The findings will add pressure on governments in Victoria and WA to act on Crown’s casinos in Melbourne and Perth, where the behaviour that rendered it unsuitable occurred. The recommendations are not binding, and the NSW Independent Liquor & Gaming Authority will meet later this month to consider which, if any, it should implement.

Commissioner Bergin said it was obvious that Crown’s 36 per cent shareholder James Packer exercised the “real power” at the company which had “disastrous consequences for the company”.

She said ILGA should consider his approval as a “close associate” of Crown in light of the explosive revelation that he sent a threatening email to a Melbourne businessman in 2015. Mr Packer said his behaviour was a result of his bipolar disorder.

Commissioner Bergin recommended NSW put an ownership cap in place so any investor will need the NSW regulator’s approval to buy or own more than 10 per cent of a casino operator, opening up the possibility of it ordering Mr Packer to sell down his stake in the company.

Crown was set to open the gaming floors of its $2.2 billion resort at Barangaroo in late December but the authority blocked it from commencing gaming operations after the group admitted to the inquiry that criminals probably laundered money at its Melbourne and Perth casinos.


Commissioner Bergin said it was unlikely Crown could ever be deemed fit while chief executive Ken Barton remains in the top job. Mr Barton, who was a long-standing finance boss before being appointed CEO in January last year, was “no match for what is needed at the helm of a casino” in light of his “totally inexplicable” failure to act on money laundering concerns and “appalling” decision to mislead minority shareholders about what financial information he shared with Mr Packer.

Former AFL boss and Crown director Andrew Demetriou would also have to exit following his “unedifying performance” at the inquiry along with long time Packer family lieutenant Michael Johnston, whose dual loyalties created conflicts of interest and blurred reporting lines.

Commissioner Bergin said Crown’s reformation to become suitable would also require a “full and wide-ranging forensic audit of all of their accounts to ensure that the criminal elements that infiltrated [two bank accounts linked to Crown] have not infiltrated any other accounts”.

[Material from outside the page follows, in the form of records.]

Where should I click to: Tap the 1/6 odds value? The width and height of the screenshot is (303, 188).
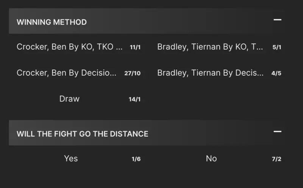coord(136,159)
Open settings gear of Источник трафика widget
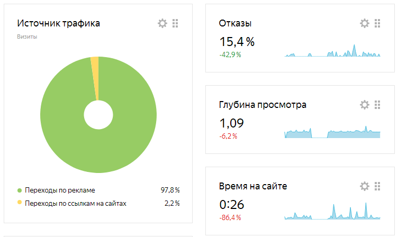This screenshot has height=237, width=398. [x=162, y=23]
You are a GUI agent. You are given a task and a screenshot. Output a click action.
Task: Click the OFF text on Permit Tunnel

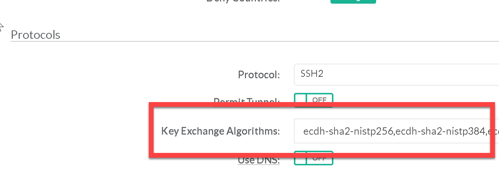(319, 99)
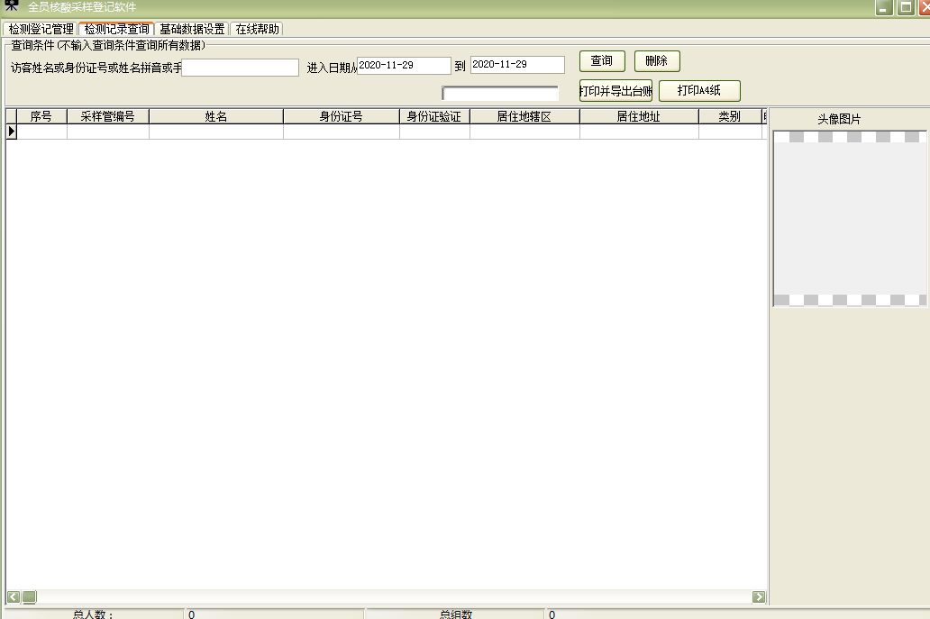Click the 查询 button to run the query
This screenshot has height=619, width=930.
point(601,61)
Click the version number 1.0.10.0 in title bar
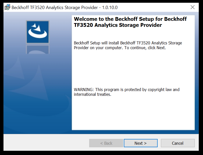 (110, 7)
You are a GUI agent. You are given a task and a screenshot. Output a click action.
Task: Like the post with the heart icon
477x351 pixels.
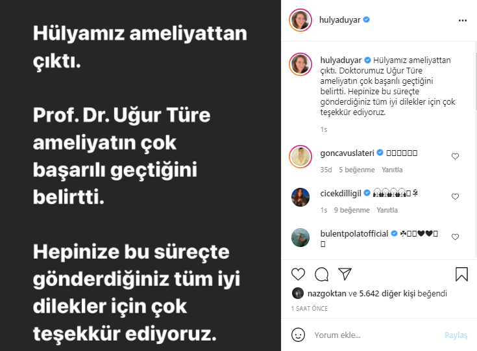[x=298, y=274]
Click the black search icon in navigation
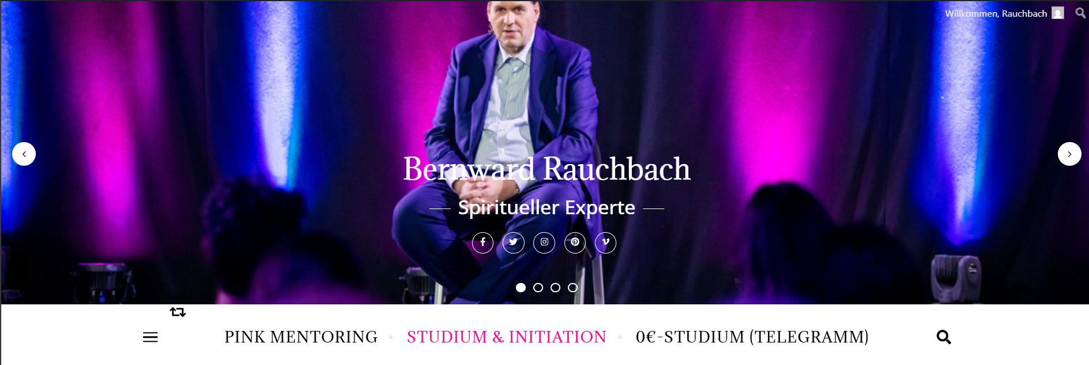 pyautogui.click(x=944, y=337)
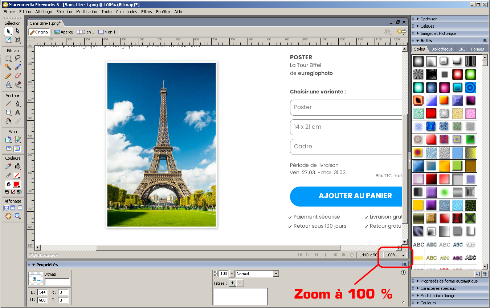
Task: Click the add filter plus button
Action: tap(233, 283)
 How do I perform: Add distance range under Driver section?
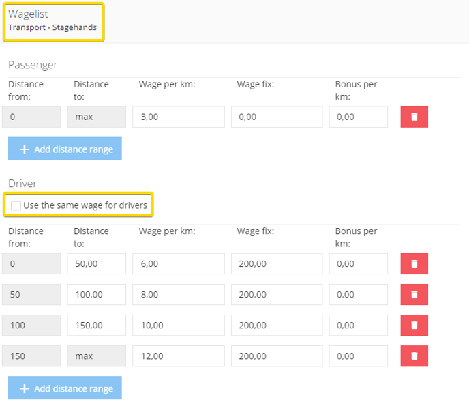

The report calls on NSW establish the Independent Casino Commission, a “dedicated, stand-alone, specialist casino regulator with the necessary framework to meet the extant and emerging risks for gaming and casinos”.

Commissioner Bergin found that Mr Packer’s agreement to sell a 20 per cent stake in Crown to Hong Kong’s Melco Resorts – a major focus of the inquiry – did not breach Crown’s NSW licence.

Crown said in a statement that it was considering the report and would work with the NSW government and ILGA in relation to the findings and recommendations. A spokesman for Mr Packer’s private company, CPH, said it would consider the report before making any comment.

Crown put its ASX-listed shares into a trading halt on Tuesday morning ahead of the report’s release.

Customer Service Minister Victor Dominello, who oversees the regulation of gambling in the state, said the report “raises serious issues relating to organised crime and money laundering in our community”, and the government would consider the recommendations carefully.

Andrew Wilkie, independent MP for the federal seat of Clark in Tasmania, has seized on the findings of the Bergin report to push for Crown Resorts to face inquiries into its casino licences in Victoria and Western Australia.

“Surely it’s self-evident that Commissioner Bergin’s findings mean the company is unfit to continue to operate any casino in Australia,” he said.